Hand colored glass slide showing a long stretch of railroad surrounded by forests and flowers.

It may be a rainy day out there today on Hagley's grounds, but it's always beautiful inside when you've got commercial photographer William H. Rau (1855-1920) keeping you company. This hand-colored lantern slide, titled "Hemlock Forest" was created around 1895 in or nearby Towanda, Pennsylvania.

William H. Rau was born in Philadelphia in 1855. As a child, his older brother George operated a photography studio and, at the age of 13, William became an assistant to the photographer William Bell (1830-1910), who would later become his father-in-law and, in 1876, a business partner. During the 1870s and 1880s, William H. Rau would become best known for his work photographing scenic views from around the world and, during his stays in Philadelphia, a prominent portrait photographer for the city’s elites.

In 1891, Rau was commissioned by the Pennsylvania Railroad as its official photographer to document operations and scenic views along its track lines.

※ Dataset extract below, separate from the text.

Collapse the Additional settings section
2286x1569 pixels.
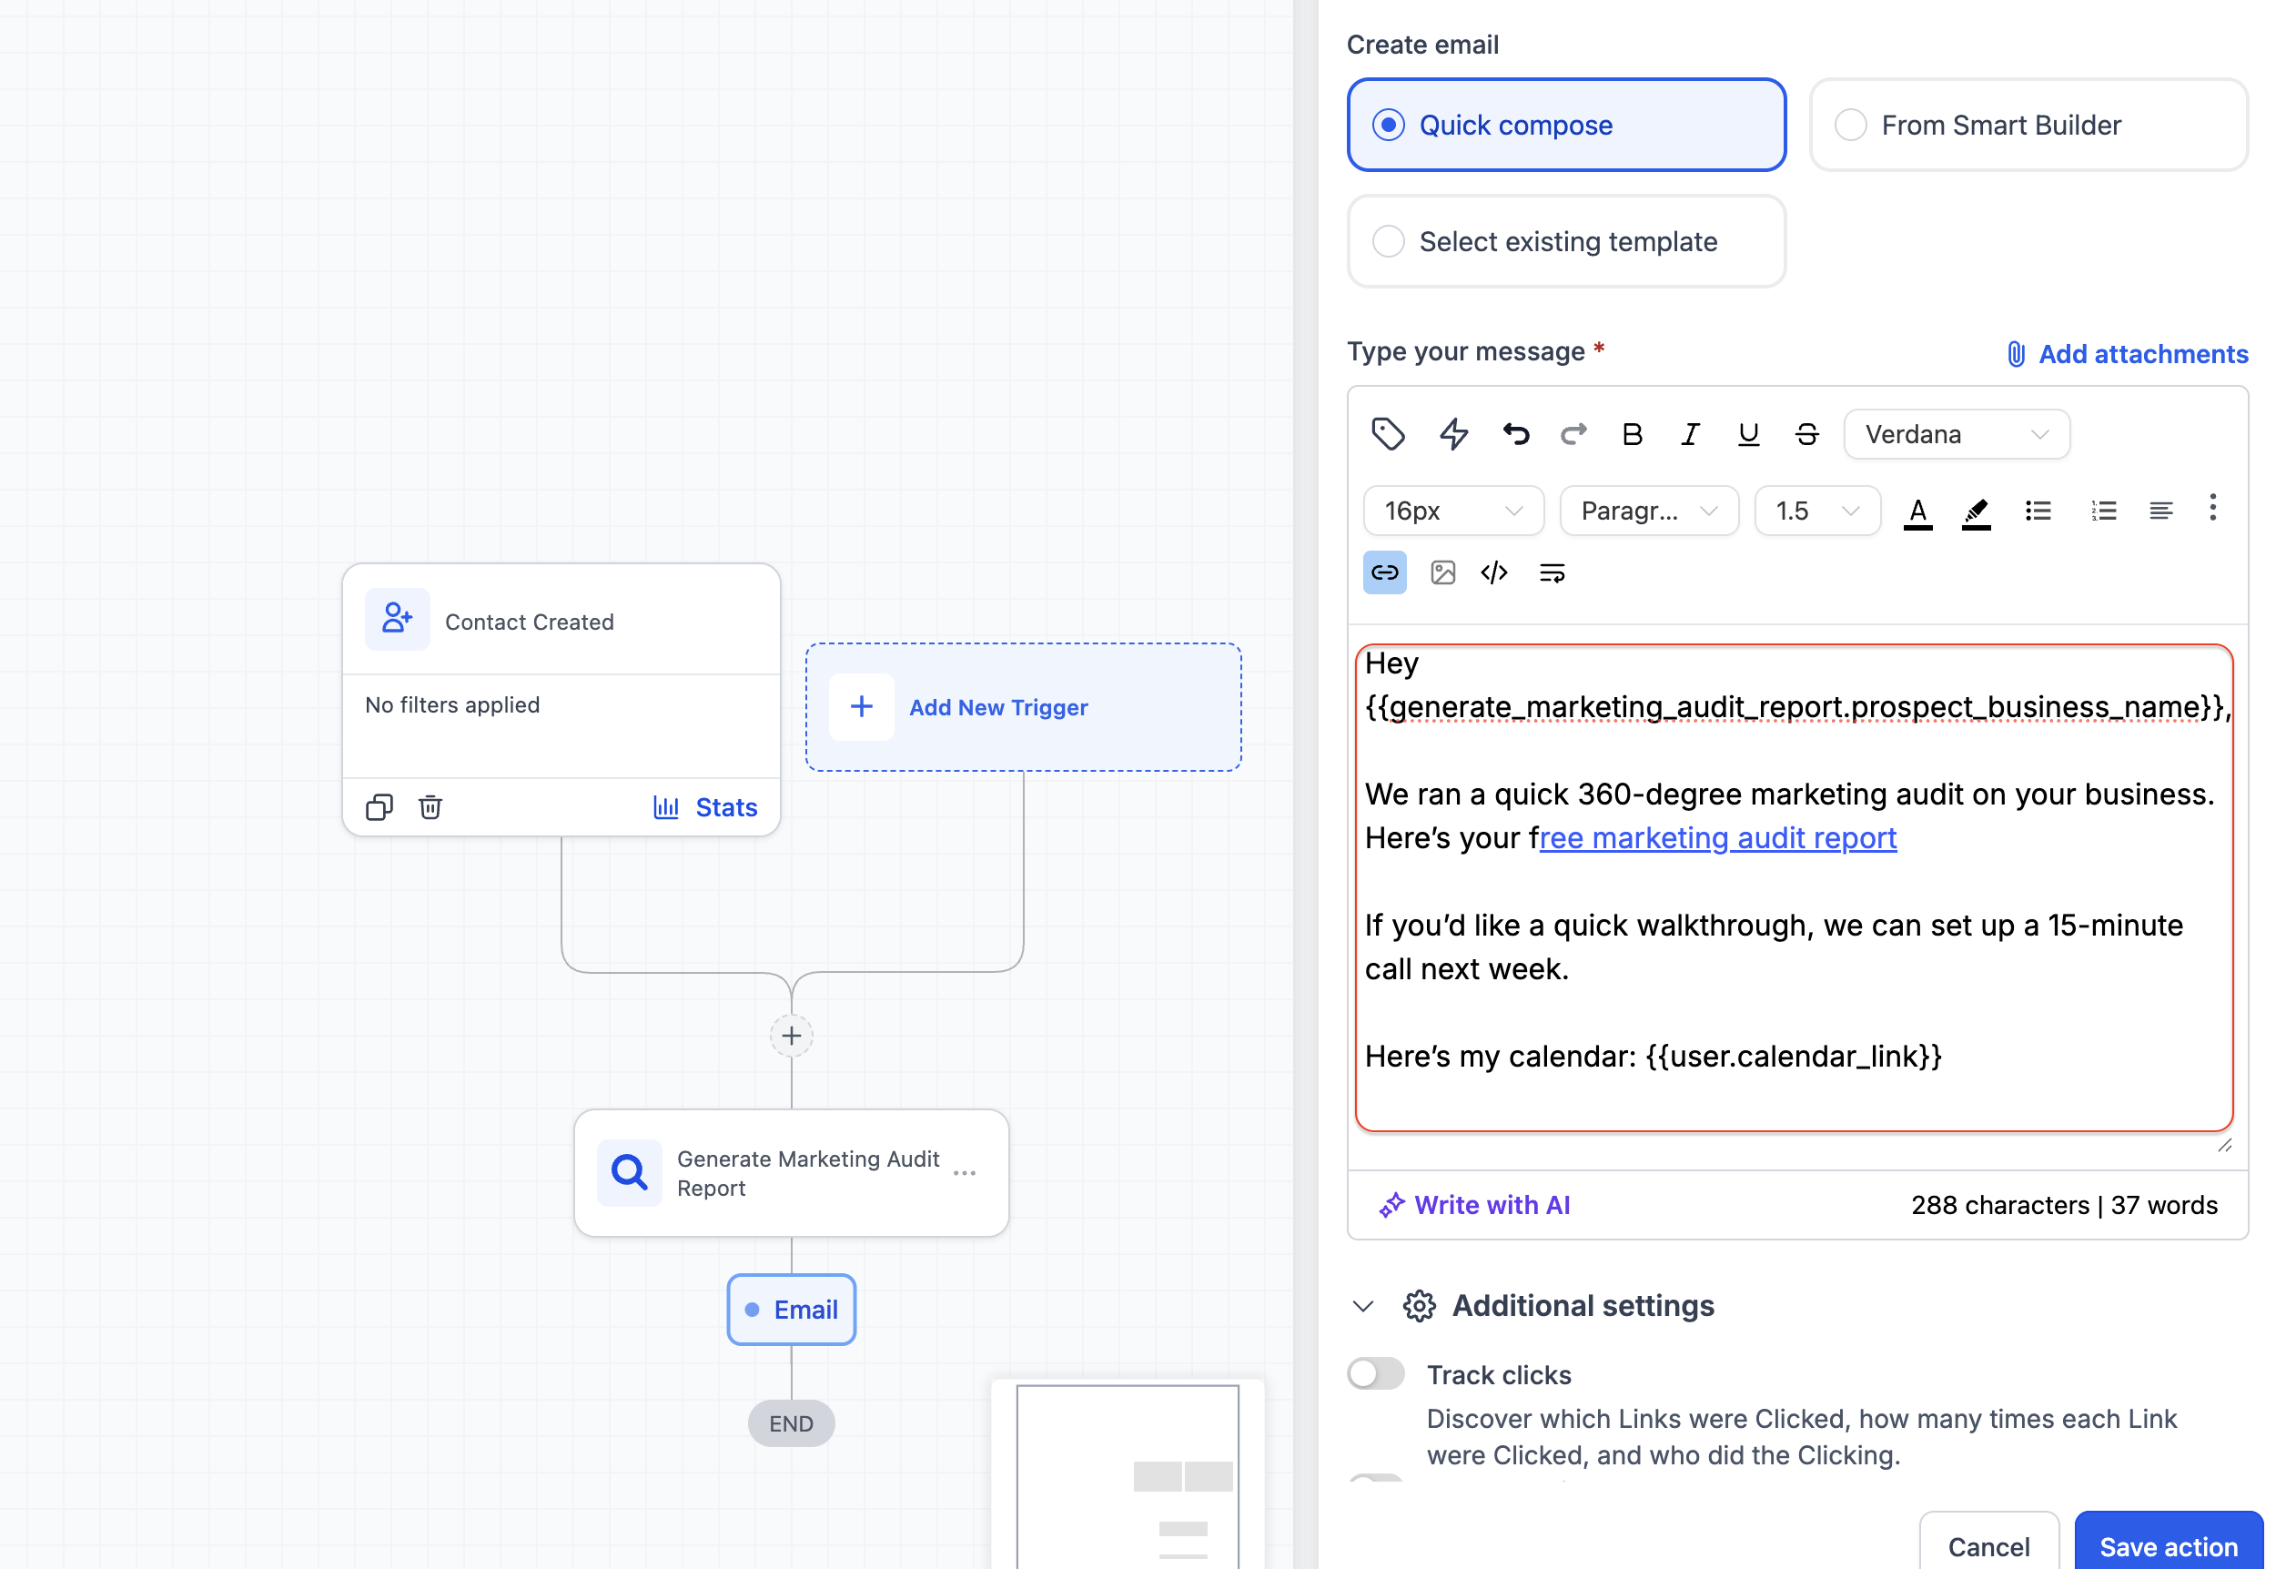click(1363, 1305)
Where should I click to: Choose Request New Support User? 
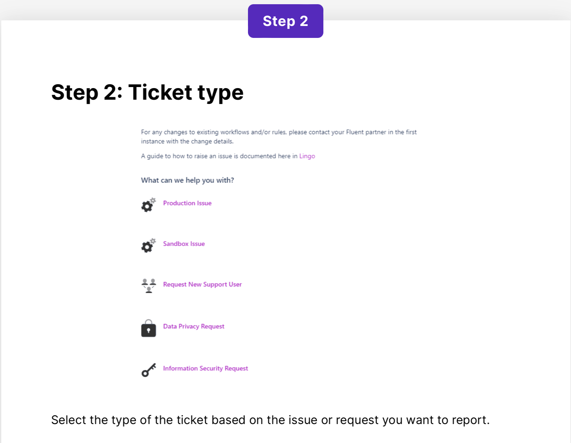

The photographs taken during this time were published in an illustrated pamphlet and exhibited in the Pennsylvania Railroad’s building at the 1893 World’s Columbian Exposition, where they were so well-received that  the Pennsylvania Railroad commissioned Rau for another photographic campaign later that year.

In 1895, Rau received a similar appointment from the Lehigh Valley Railroad. He returned to the rails in his customized passenger car, fitted out with living space, a darkroom, elevated viewing platform, a massive panoramic landscape camera, and other photographic equipment to travel the Lehigh Valley Railroad’s lines.

His journey took him from New York City to the Lehigh Valley in Pennsylvania and upstate New York, documenting hundreds of landscapes along the way. including the one seen here. Over two hundred images from this commission would later be placed in Lehigh Valley Railroad terminals and public sites along the railroad’s reach.

In later years, Rau would also receive appointments to photograph the Louisiana Purchase Exposition in St. Louis (1904) and the Lewis and Clark Exposition in Portland (1905). By the early 1900’s however, Rau’s photographic style, like that of many commercial photographers, had begun to decline in popularity in favor of more modern approaches. Rau died at his home in Philadelphia on November 19, 1920.

This image is part of Hagley Library's collection of William H. Rau lantern slides (Accession 1971.360). While many of the lantern slides in this collection are undated and only partially identified, some can be definitively sourced as originating from this 1895 commission from the Lehigh Valley Railroad. Some of these images would later be included in Rau’s albums of Pennsylvania Railroad scenery. However, these locations did not lie along Pennsylvania Railroad lines at this time, and some are elsewhere definitively identified as part of Rau’s work with the Lehigh Valley Railroad; as such, they are believed to also have been part of that 1895 commission.